The US cannot solve all world problems


There is currently much discussion surrounding how the United States should respond to the ruthless and barbaric acts and ideology of ISIS. However, there is no talk about the origins of ISIS.

I believe many politicians and media outlets have either overlooked or refused to acknowledge some important information, which, if taken into consideration, might cause the United States to rethink its strategy of consistently intervening in countries across the globe.

The United States helped create ISIS. The truth hurts sometimes, but we must learn our history if we are to avoid repeating it.

In 2013, the United States reportedly delivered weapons, supplies and CIA-sponsored training to moderate rebels within the Free Syrian Army in an attempt to help the rebels overthrow the regime of Syrian President Bashar al-Assad. This led to the rise of ISIS in 2014 as many factions within the Free Syrian Army pledged their services to the Islamic State, thus making the FSA one of the largest suppliers of fighters and weapons to ISIS, according to Breitbart News.

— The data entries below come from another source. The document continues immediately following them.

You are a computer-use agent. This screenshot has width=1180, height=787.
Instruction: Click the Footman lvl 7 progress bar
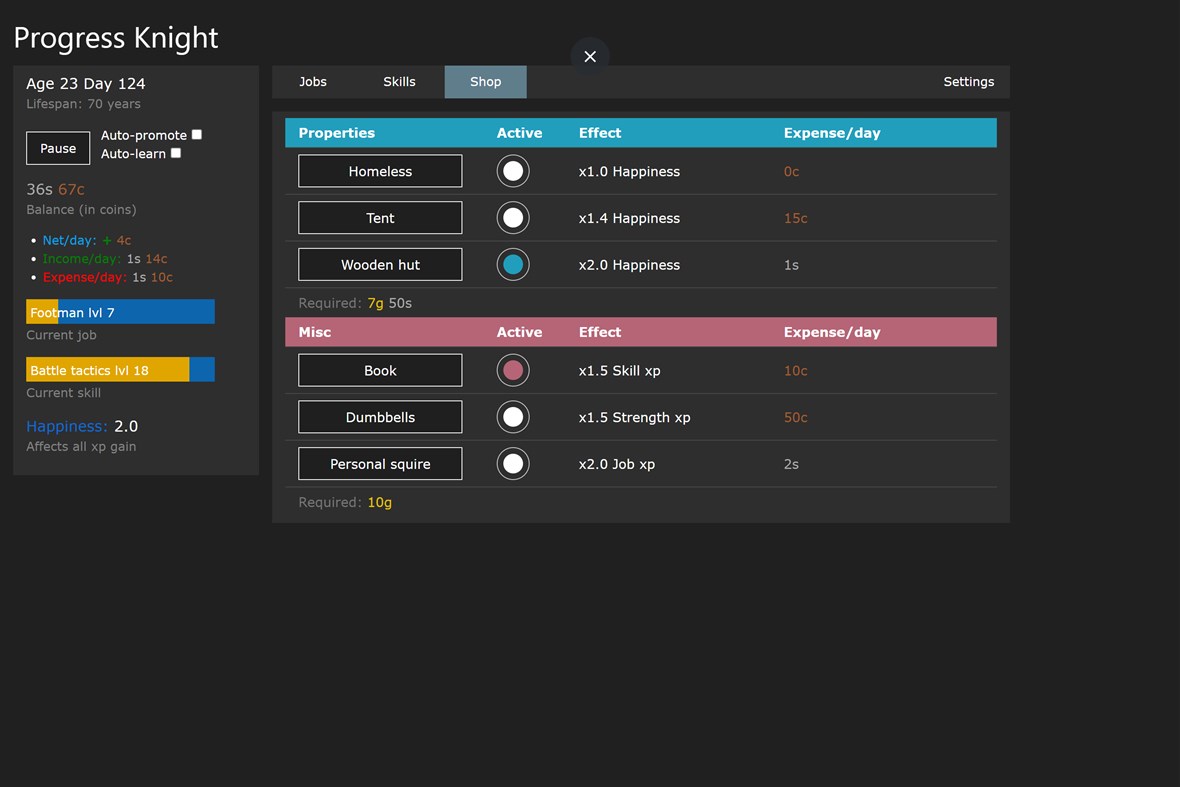click(x=120, y=311)
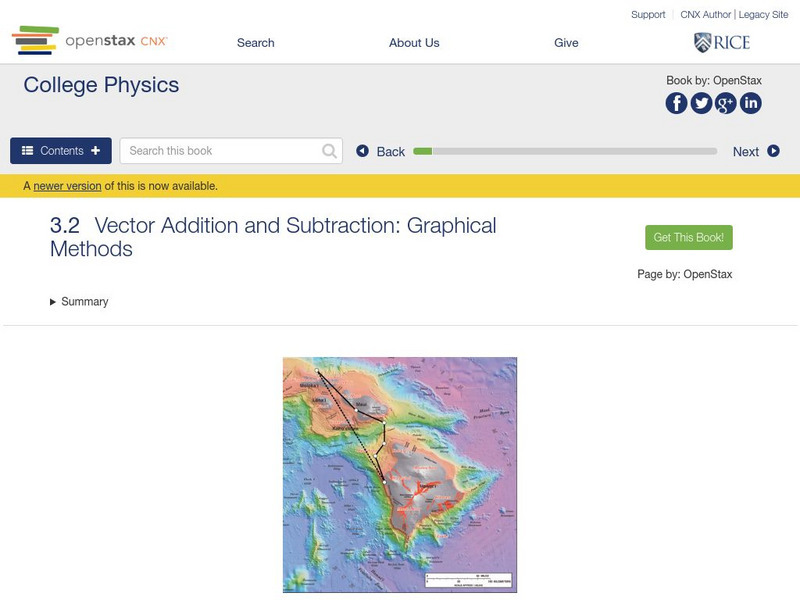Follow the newer version link

coord(67,186)
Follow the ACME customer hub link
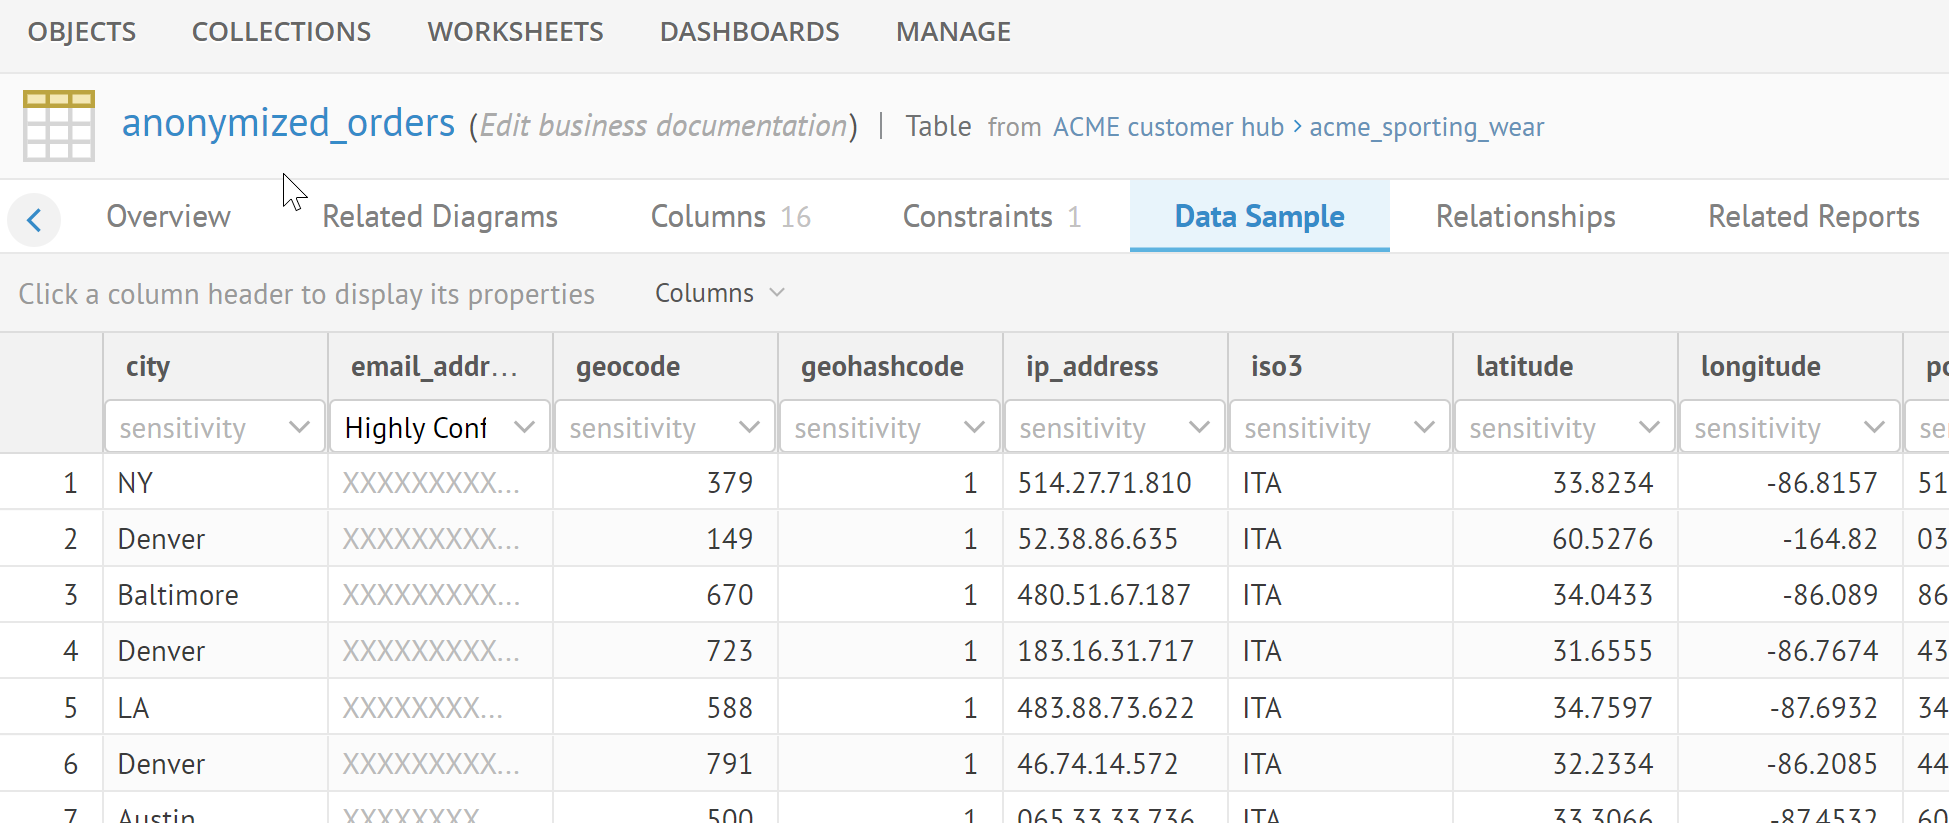The width and height of the screenshot is (1949, 823). click(1167, 128)
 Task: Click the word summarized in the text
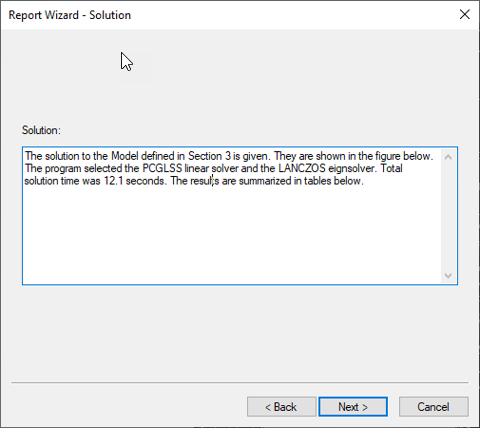click(265, 181)
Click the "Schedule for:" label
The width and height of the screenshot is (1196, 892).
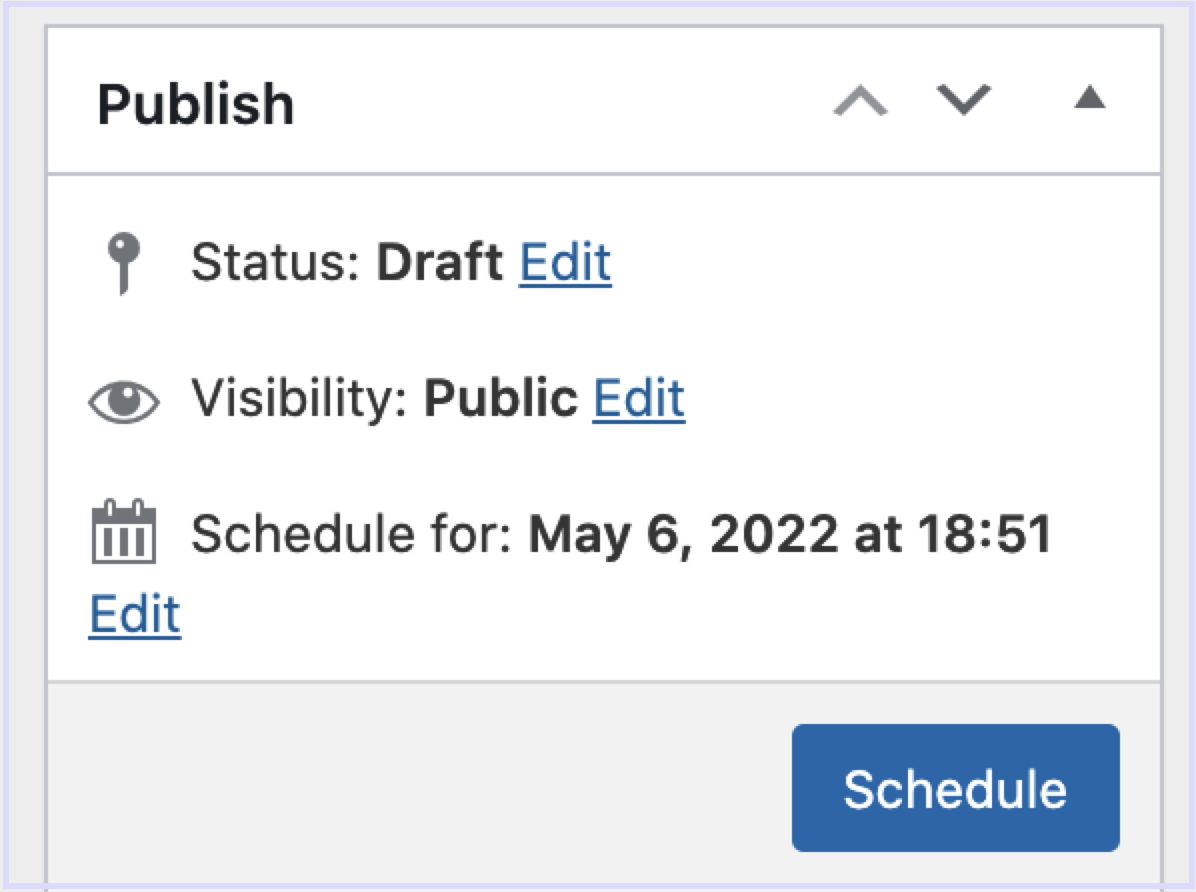point(352,533)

What is even more concerning is that these consequences were not entirely unintended.

A recently declassified secret US Defense Intelligence Agency document, written in 2012, welcomed the possibility of an Al-Qaeda controlled Islamic state in Syria. The US document reported that Al-Qaeda was one of the major forces driving the insurgency in Syria and stated that western countries, the Gulf states and Turkey supported the opposition’s efforts to take control of Eastern Syria, according to Seumas Milne in an article written for The Guardian.

In other words, the United States and its allies wanted a fundamental Islamic group to take over in eastern Syria in order to overthrow Assad’s regime, according to Truth in Media.

This should be alarming to us. However, those who have kept up with United States foreign policy will not be surprised by U.S. efforts to force a regime change. Through the years, Republicans and Democrats have joined together in pursuing a strategy of violently overthrowing foreign governments that do not bow to their wishes, according to

In the 1980’s, the United States sent money and weapons to Osama Bin Laden and the Mujahideen to fight against the Soviets in Afghanistan, according to NBC News. The United States also helped put Saddam Hussein in power by helping him obtain chemical weapons during the Iraq-Iran war in the 1980’s, according to PBS. These two evil men incited the United States into endless wars in Afghanistan and Iraq.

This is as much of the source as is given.